▶ [SET TASK] Copy the lines of the material word for word, beginning with the line containing "coordinates (236, 144)." and continuing through the line containing "Image resolution: width=528".

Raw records
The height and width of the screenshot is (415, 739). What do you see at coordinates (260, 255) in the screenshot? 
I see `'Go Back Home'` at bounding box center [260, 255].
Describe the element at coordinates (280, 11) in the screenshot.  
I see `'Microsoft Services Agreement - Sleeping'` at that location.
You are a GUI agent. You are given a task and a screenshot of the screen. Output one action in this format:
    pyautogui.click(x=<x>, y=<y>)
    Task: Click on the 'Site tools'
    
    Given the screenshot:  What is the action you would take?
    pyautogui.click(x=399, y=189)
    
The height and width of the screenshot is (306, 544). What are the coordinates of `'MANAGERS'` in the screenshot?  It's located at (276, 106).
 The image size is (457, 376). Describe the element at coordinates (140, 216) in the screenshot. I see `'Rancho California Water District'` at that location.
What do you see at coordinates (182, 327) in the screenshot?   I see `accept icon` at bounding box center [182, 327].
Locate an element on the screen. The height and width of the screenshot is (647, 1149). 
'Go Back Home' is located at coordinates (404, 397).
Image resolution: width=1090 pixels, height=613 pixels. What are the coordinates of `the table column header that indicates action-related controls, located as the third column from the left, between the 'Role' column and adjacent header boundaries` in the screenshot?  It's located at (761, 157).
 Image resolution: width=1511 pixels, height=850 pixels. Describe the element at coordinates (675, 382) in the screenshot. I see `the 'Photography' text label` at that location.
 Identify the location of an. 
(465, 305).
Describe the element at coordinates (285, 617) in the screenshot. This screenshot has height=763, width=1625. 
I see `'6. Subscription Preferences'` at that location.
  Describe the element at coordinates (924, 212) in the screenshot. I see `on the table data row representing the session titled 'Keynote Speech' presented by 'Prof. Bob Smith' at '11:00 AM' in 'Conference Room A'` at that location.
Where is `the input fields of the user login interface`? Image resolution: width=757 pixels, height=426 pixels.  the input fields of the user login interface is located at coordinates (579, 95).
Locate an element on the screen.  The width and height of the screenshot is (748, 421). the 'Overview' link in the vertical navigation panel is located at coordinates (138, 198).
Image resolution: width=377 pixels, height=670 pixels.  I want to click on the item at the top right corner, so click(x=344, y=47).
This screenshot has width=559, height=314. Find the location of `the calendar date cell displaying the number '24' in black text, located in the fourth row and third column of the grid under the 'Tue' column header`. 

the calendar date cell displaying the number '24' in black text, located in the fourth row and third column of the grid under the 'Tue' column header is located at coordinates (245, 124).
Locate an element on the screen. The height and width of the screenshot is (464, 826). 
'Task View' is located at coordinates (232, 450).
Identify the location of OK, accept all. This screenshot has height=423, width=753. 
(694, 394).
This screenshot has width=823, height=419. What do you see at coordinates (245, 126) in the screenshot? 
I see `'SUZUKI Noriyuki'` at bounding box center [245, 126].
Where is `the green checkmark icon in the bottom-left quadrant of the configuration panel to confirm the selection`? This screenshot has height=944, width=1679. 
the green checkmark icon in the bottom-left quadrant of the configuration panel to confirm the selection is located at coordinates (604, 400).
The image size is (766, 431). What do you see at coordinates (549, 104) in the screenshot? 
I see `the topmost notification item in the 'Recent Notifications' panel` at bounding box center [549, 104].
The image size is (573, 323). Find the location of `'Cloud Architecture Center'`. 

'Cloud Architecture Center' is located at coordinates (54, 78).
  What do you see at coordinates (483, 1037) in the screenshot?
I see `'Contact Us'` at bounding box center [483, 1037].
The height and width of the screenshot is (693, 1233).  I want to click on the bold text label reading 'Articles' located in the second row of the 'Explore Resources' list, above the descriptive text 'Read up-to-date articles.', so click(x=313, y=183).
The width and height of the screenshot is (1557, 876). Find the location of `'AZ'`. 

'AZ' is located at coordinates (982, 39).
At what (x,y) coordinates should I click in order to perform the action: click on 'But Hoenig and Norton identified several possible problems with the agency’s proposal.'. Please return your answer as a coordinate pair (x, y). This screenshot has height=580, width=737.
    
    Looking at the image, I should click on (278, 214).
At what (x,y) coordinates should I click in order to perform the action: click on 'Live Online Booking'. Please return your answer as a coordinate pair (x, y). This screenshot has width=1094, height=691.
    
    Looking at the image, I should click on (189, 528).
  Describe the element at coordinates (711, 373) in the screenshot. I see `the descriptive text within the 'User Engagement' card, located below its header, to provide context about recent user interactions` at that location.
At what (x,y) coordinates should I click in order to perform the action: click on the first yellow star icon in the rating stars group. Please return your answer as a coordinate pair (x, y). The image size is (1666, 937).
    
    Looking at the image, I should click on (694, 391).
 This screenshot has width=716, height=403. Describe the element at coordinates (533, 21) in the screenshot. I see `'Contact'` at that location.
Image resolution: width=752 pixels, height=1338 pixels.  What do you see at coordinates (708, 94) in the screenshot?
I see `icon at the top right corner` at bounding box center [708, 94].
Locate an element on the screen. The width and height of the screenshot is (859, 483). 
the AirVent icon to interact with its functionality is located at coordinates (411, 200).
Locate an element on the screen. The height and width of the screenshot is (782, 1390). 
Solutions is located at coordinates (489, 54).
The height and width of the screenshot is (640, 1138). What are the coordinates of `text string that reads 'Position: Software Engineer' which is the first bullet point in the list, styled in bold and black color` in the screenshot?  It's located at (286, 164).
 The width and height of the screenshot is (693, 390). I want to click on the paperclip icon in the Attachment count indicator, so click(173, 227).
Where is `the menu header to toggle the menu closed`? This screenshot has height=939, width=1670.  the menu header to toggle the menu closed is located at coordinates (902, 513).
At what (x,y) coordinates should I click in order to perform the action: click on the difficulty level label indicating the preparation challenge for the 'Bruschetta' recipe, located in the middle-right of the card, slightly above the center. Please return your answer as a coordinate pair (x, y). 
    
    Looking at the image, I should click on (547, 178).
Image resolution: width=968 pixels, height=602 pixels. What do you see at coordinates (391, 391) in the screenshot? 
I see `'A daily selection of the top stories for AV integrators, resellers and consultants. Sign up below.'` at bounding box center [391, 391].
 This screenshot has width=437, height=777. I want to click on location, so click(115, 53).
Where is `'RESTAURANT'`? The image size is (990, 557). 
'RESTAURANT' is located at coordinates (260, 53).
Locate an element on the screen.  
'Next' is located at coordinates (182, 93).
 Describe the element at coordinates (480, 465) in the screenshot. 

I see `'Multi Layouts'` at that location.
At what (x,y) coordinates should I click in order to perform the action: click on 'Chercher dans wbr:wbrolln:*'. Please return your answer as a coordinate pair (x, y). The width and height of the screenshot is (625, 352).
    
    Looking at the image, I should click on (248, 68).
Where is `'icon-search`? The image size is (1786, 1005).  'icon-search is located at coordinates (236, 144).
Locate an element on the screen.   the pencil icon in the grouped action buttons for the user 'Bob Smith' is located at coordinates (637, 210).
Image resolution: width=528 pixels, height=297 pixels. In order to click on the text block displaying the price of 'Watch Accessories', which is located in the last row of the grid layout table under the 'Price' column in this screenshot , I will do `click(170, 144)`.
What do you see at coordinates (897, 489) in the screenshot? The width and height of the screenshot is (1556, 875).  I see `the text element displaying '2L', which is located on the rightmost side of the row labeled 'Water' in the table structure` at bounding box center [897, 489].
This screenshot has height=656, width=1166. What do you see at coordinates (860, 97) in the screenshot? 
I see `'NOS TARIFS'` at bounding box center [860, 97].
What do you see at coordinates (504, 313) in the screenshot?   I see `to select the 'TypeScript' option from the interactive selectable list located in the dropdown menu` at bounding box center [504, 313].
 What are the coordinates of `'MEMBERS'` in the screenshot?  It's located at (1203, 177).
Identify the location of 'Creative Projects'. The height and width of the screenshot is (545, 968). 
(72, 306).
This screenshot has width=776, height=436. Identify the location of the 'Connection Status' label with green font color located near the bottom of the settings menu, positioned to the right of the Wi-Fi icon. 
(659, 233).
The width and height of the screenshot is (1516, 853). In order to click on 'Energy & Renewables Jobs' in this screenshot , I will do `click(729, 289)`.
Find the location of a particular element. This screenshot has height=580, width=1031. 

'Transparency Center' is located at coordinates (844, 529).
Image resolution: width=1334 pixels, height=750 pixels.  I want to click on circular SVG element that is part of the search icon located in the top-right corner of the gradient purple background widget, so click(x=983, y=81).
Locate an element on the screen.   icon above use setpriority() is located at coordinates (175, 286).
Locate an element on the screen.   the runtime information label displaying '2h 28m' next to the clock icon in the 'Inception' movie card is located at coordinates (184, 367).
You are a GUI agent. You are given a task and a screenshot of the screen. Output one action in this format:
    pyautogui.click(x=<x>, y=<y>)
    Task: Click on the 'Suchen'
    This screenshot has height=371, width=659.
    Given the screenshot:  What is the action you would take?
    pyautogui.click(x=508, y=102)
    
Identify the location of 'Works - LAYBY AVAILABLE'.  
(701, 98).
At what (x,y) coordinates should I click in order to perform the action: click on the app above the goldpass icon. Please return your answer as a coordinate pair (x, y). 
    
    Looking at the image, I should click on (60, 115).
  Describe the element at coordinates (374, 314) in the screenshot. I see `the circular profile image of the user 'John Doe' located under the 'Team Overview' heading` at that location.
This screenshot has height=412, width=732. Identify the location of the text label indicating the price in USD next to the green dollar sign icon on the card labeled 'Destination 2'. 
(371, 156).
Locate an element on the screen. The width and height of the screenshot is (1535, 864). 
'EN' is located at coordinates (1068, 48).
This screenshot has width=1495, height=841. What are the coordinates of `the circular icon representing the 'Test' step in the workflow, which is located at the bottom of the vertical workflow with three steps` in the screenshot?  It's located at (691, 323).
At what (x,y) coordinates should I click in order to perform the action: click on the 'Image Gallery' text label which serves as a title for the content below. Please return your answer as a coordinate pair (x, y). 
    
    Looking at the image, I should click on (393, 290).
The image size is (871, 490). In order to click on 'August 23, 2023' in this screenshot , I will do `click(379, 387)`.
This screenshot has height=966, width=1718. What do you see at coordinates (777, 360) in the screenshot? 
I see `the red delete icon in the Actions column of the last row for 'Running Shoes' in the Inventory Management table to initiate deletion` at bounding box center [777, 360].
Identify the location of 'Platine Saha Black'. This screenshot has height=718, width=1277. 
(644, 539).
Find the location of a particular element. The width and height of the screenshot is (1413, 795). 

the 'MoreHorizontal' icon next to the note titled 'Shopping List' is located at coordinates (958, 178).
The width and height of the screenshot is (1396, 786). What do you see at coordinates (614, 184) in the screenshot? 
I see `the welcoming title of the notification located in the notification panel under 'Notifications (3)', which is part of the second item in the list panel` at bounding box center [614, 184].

▶ [RESPONSE]
Where is `'icon-search`? The image size is (1786, 1005).  'icon-search is located at coordinates (236, 144).
Locate an element on the screen.   the pencil icon in the grouped action buttons for the user 'Bob Smith' is located at coordinates (637, 210).
Image resolution: width=528 pixels, height=297 pixels. In order to click on the text block displaying the price of 'Watch Accessories', which is located in the last row of the grid layout table under the 'Price' column in this screenshot , I will do `click(170, 144)`.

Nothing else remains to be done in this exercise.